Dr. Shanna Swan

Dr. Shanna Swan

Professor of Environmental Medicine and Public Health | Icahn School of Medicine at Mount Sinai

Shanna H. Swan, Ph.D., is one of the world’s leading environmental and reproductive epidemiologists. She is Professor of Environmental Medicine and Public Health at the Icahn School of Medicine at Mount Sinai in New York City where she is also a member of the Transdisciplinary Center on Early Environmental Exposures and the Mindich Child Health and Development Institute.

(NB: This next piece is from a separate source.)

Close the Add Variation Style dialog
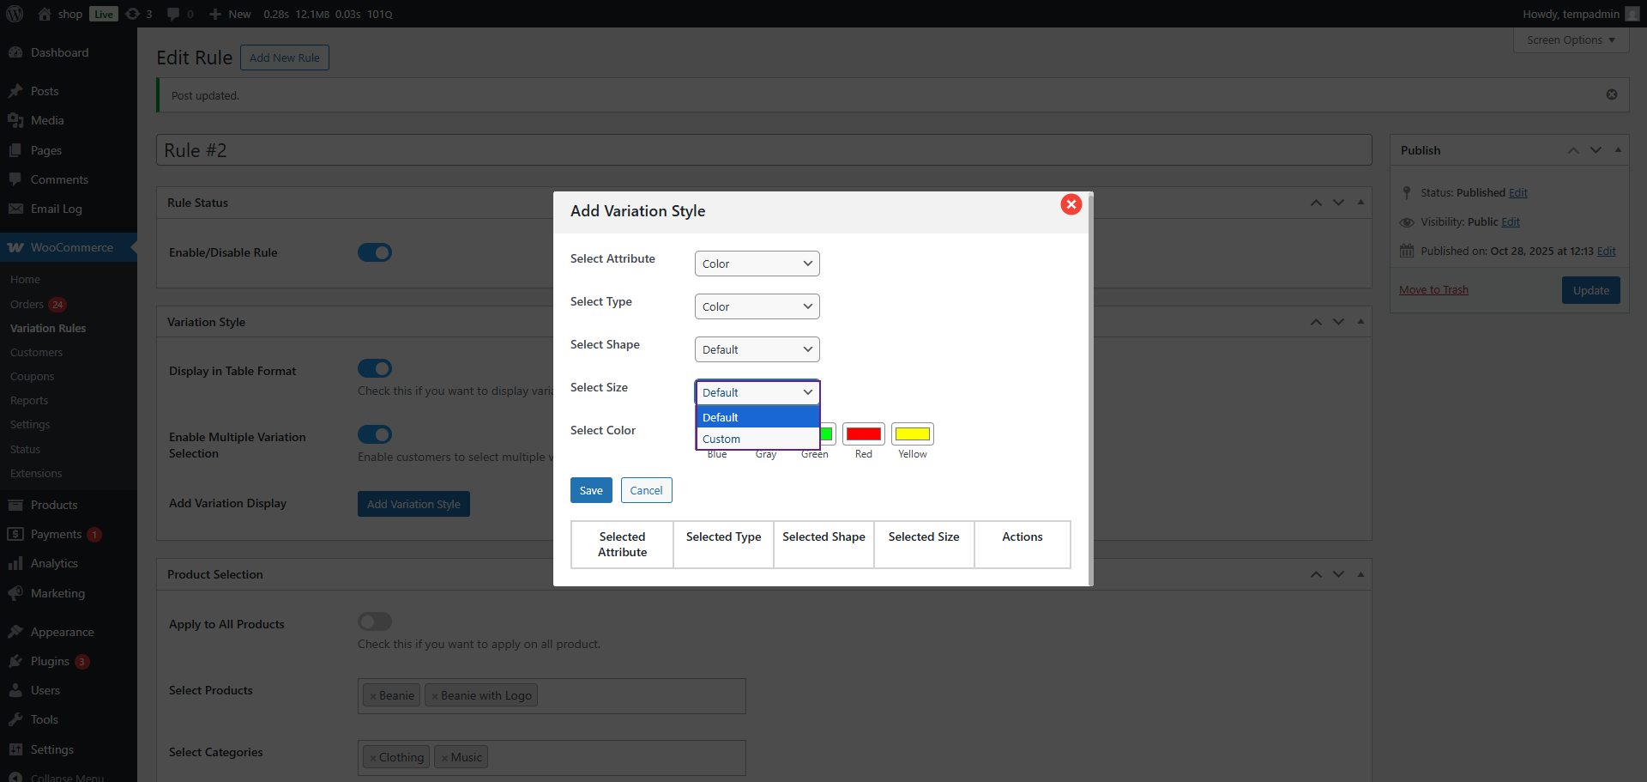 coord(1071,204)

Dr. Swan has worked for more than twenty-five years to understand the threats posed by chemicals to our environment and our health and, when necessary, to develop new paradigms to assess their risks. Of most concern to Swan are the chemicals that our bodies can confuse with their own hormones (the “endocrine disrupting” chemicals). At the Icahn School of Medicine at Mount Sinai, Department of Environmental Medicine and Public Health, Swan is working with a wide range of collaborators–including epidemiologists, biostatisticians, toxicologists, geneticists and systems biologists–to conduct studies and develop methods to evaluate the risks from such chemicals—methods that are sensitive enough to tease out the often subtle health effects of complex mixtures.

Swan and her colleagues have been studying the dramatic decline in sperm count around the world and the impact of environmental chemicals and pharmaceuticals on reproductive tract development and neurodevelopment. Her July 2017 paper “Temporal Trends in Sperm Count: a systematic review and meta-regression analysis” ranked #26 among all referenced scientific papers published in 2017 worldwide.

Swan has published more than 200 scientific papers and myriad book chapters and has been featured in extensive media coverage around the world. Her appearances include ABC News, NBC Nightly News, 60 Minutes, CBS News, PBS, the BBC, PRI Radio, and NPR, as well as in leading magazines and newspapers, ranging from The Washington Post to Bloomberg News to New Scientist.